Ancona, 21 gennaio 2013 - SUO PADRE, il maresciallo dei carabinieri Domenico Ricci, è stato trucidato in via Fani il 16 marzo del 1978, dal commando delle Brigate Rosse che rapì Aldo Moro.
 

Giovanni Ricci, cosa ha provato nel vedere l’ultimo saluto all’ex brigatista Prospero Gallinari, uno dei protagonisti di quel rapimento?
«Chi è cristiano e quindi credente pensa e riflette. Ma ciò che più mi ha angosciato è il modus vivendi delle esequie, cioè la tragicità di quel funerale».
Si spieghi meglio.
«Alle esequie vi hanno preso parte figure di irriducibili, cioè di chi vuole perseguire ideali sbagliati. Non ho visto ex terroristi che si sono dissociati, nonostante la loro ideologia sia completamente fallita».
Quest’anno ricorre il 35esimo anniversario dell’eccidio della scorta e della morte dello statista democristiano.
«Da allora si sono svolti 6 processi sul ‘caso Moro’ e migliaia di processi alle Brigate Rosse. E il dolore per il sacrificio di mio padre resta sempre molto vivo. Ma queste persone hanno perso, non una guerra ma una battaglia. E lo voglio ribadire: si è trattata solo di una battaglia. Verso la quale c’è stata una resistenza forte della società civile, di tutto il popolo italiano».
Quale impressione ha avuto nel vedere al funerale di Gallinari i pugni chiusi e alcuni giovani che di quegli anni hanno vissuto poco o niente?
«Solo angoscia, lo ripeto. Perché si continua ad usare la falsa bandiera dell’ideologia. Chi non ha conosciuto quella fase storica deve capire che sono ideologie di morte completamente fallite».

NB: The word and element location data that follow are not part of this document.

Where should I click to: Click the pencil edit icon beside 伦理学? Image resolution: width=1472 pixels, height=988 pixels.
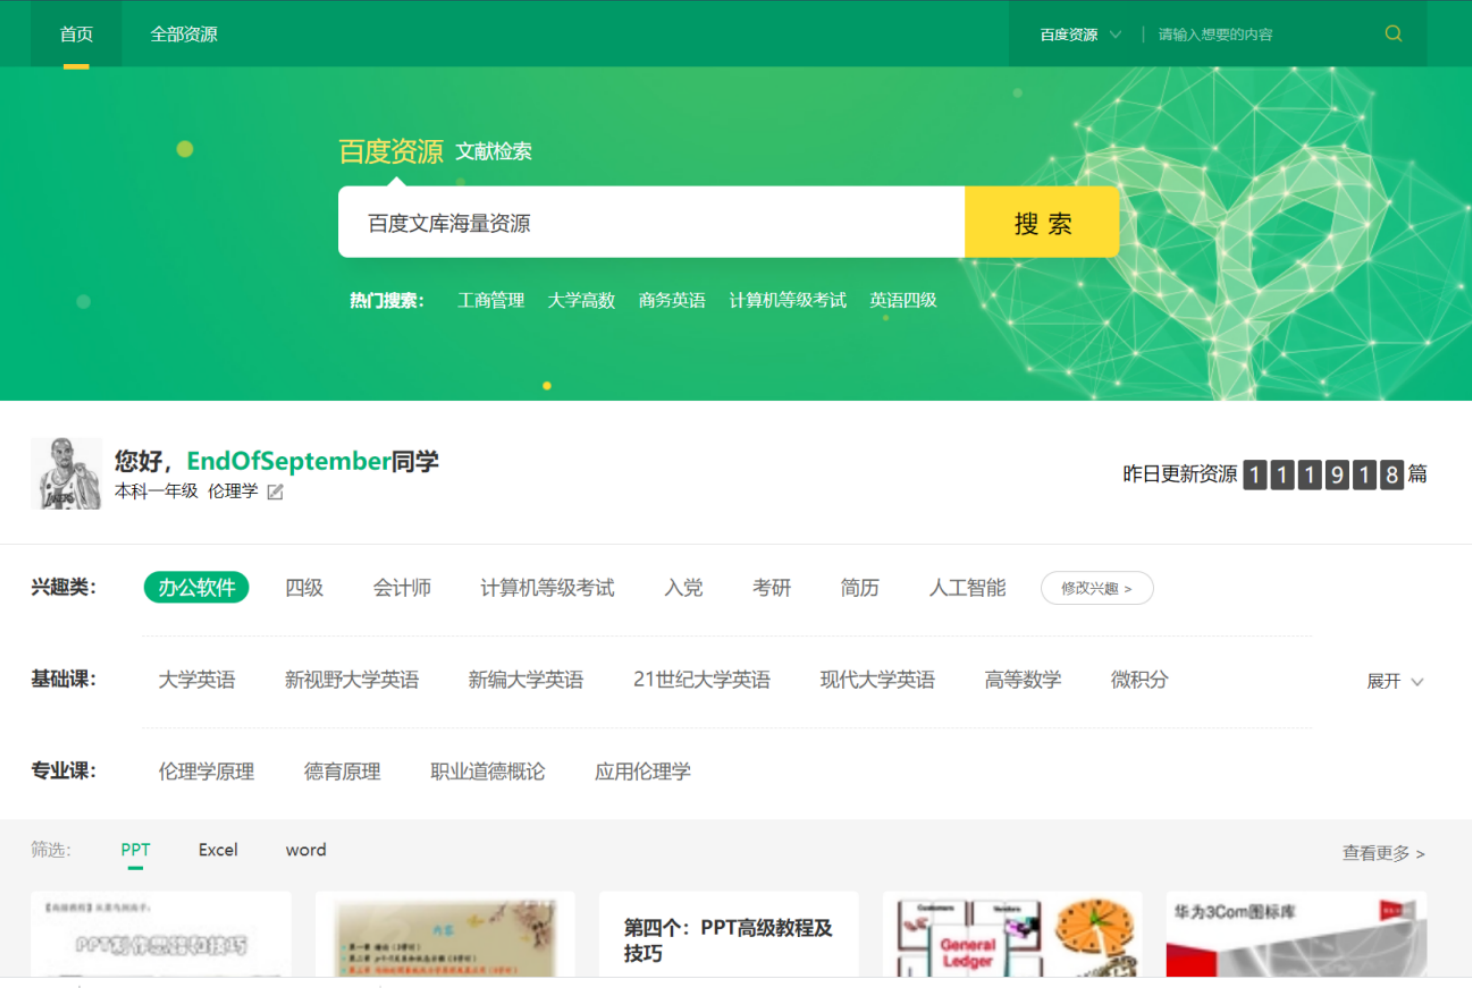pos(273,492)
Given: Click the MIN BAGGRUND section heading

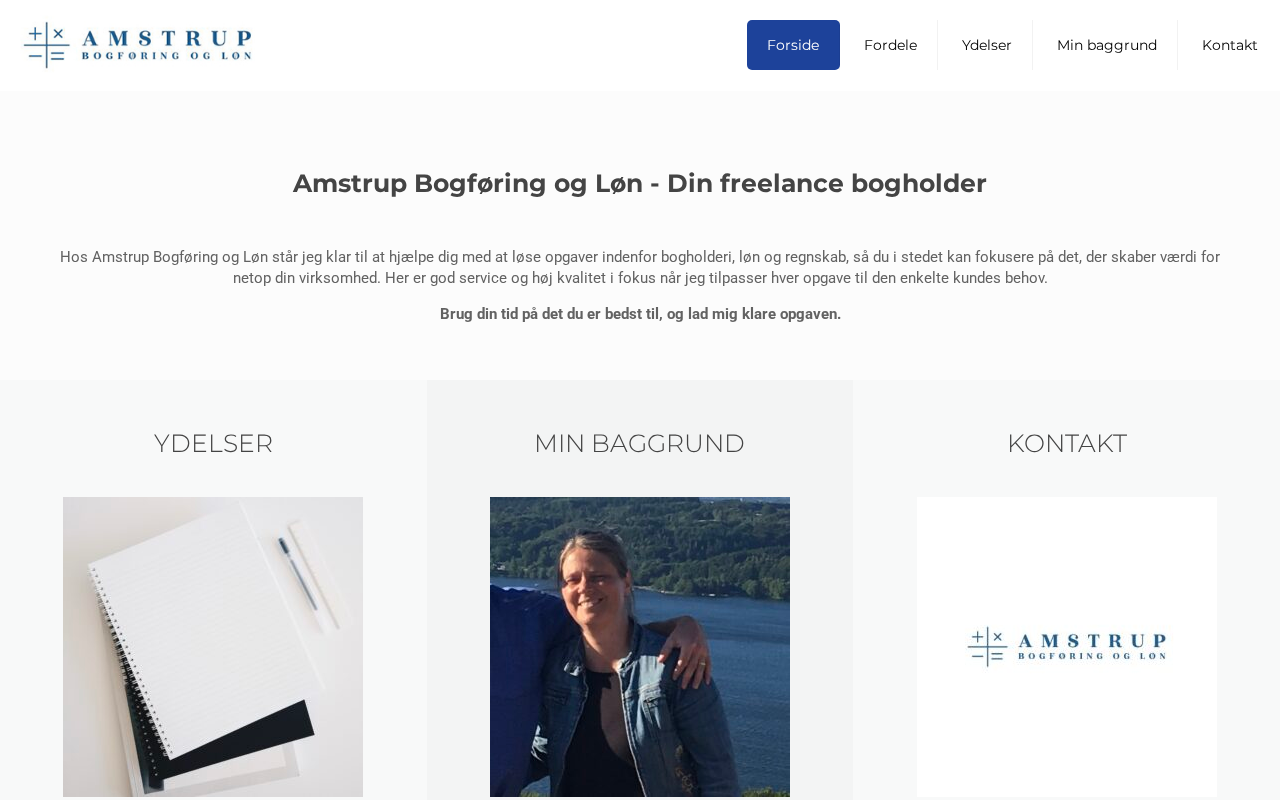Looking at the screenshot, I should pyautogui.click(x=639, y=443).
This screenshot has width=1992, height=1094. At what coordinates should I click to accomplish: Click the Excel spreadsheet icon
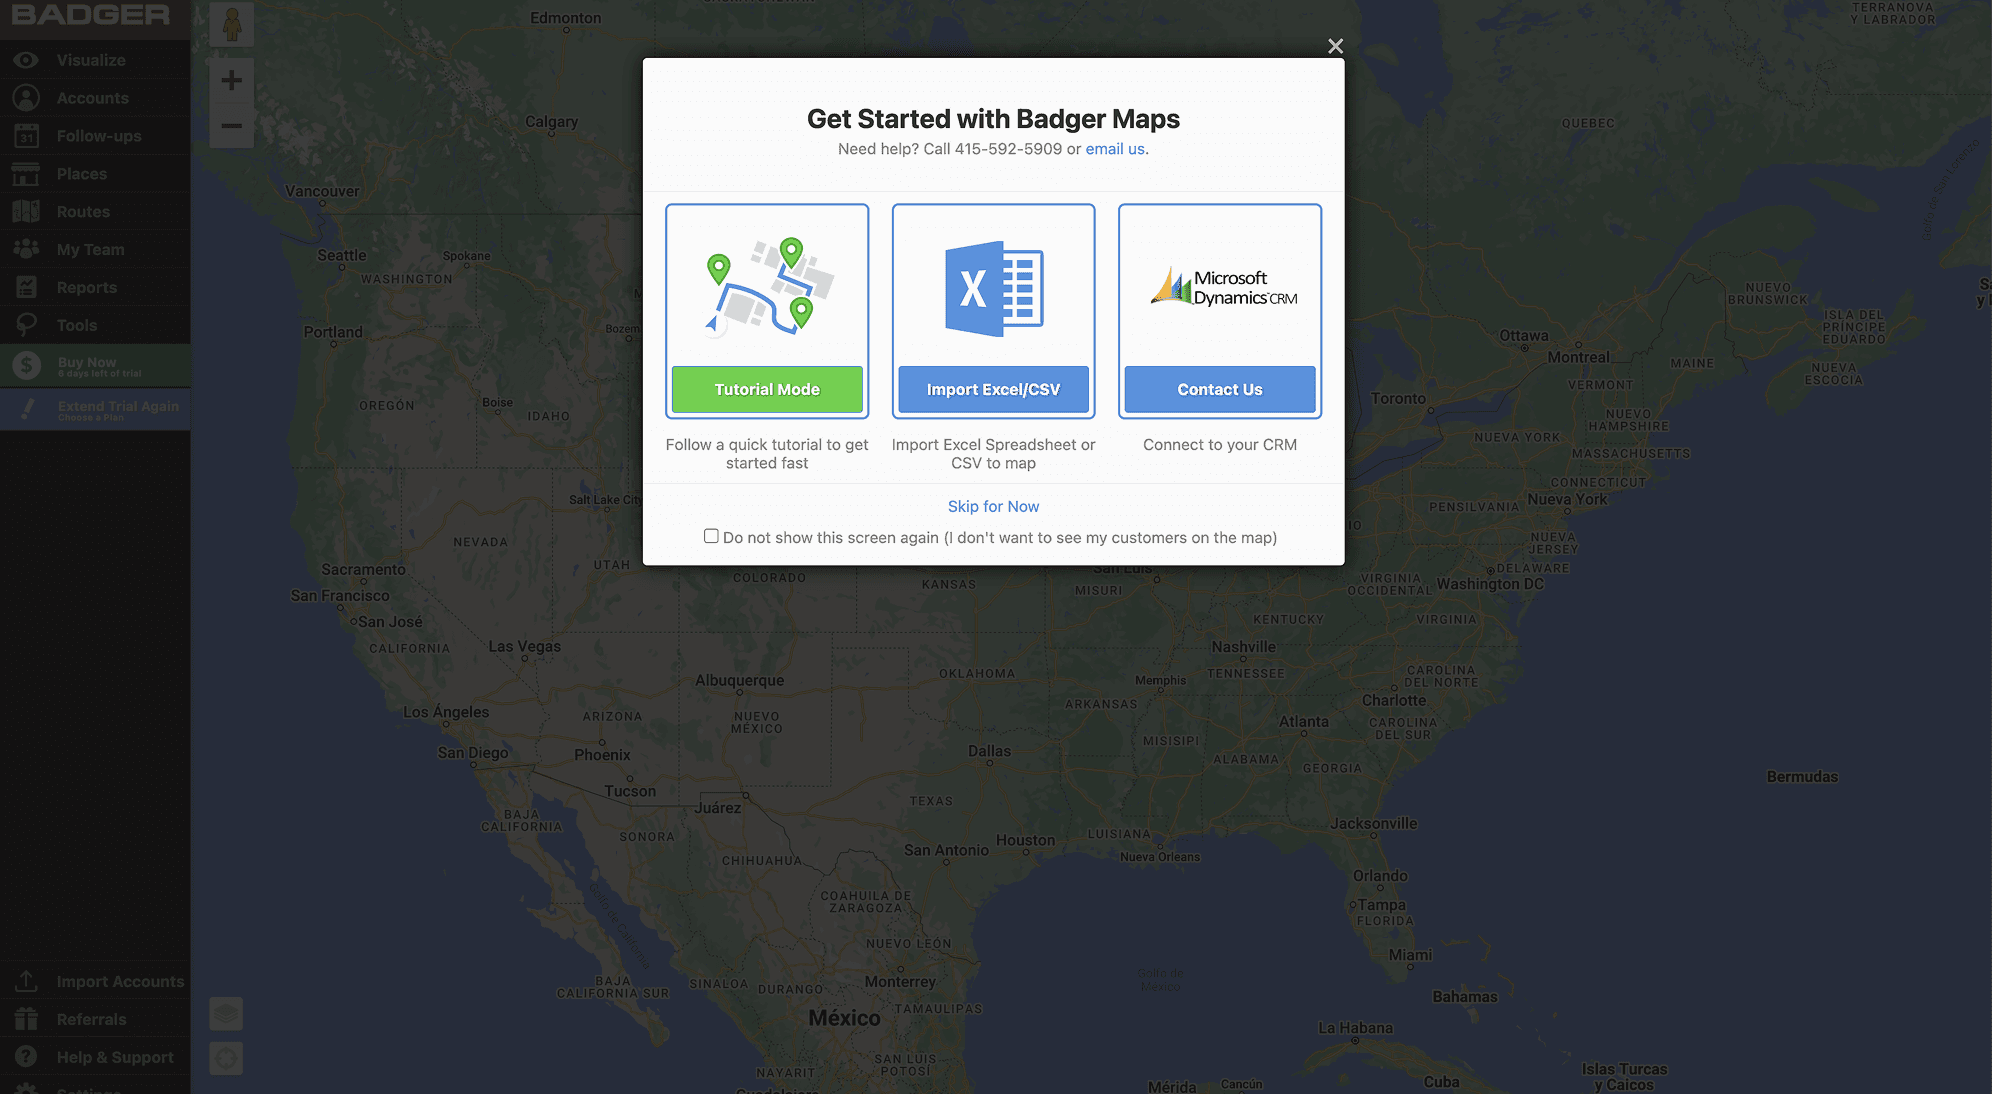(x=993, y=289)

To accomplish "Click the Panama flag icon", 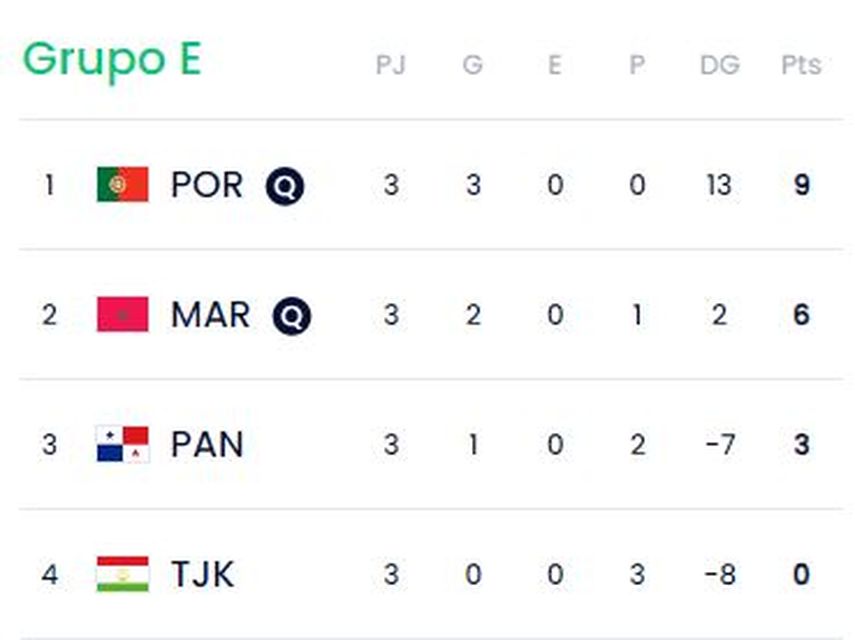I will [122, 445].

A Coviolo c’erano nomi di spicco degli Anni di piombo.
«In tutto questo ci leggo solo un sentimento di solitudine. Un giorno dovranno per forza comprendere che le loro battaglie sono state inutili e dolorose. L’Italia intera ha reagito in quella fase storica creando un muro invalicabile. Ribadendo innanzitutto che non si trattava di una guerra, nonostante l’ideologia brigatista cercasse in ogni modo di imporre questo pensiero».
Cosa ricorda di quel 16 marzo 1978?
«Dolore, smarrimento. Mio padre non c’era più. Eravamo soli, ci veniva a mancare una persona straordinaria, il suo affetto e la sua presenza. E il tempo non ha curato la ferita, è rimasta sempre aperta. Perciò capisce quale può essere il mio stato d’animo nel vedere le immagini di Coviolo. Sono trascorsi 35 anni ma quelle scene di Reggio Emilia mi hanno riportato indietro nel tempo».
Aveva 12 anni, vero?
«Dovevo ancora compierli. Oggi ne ho 47».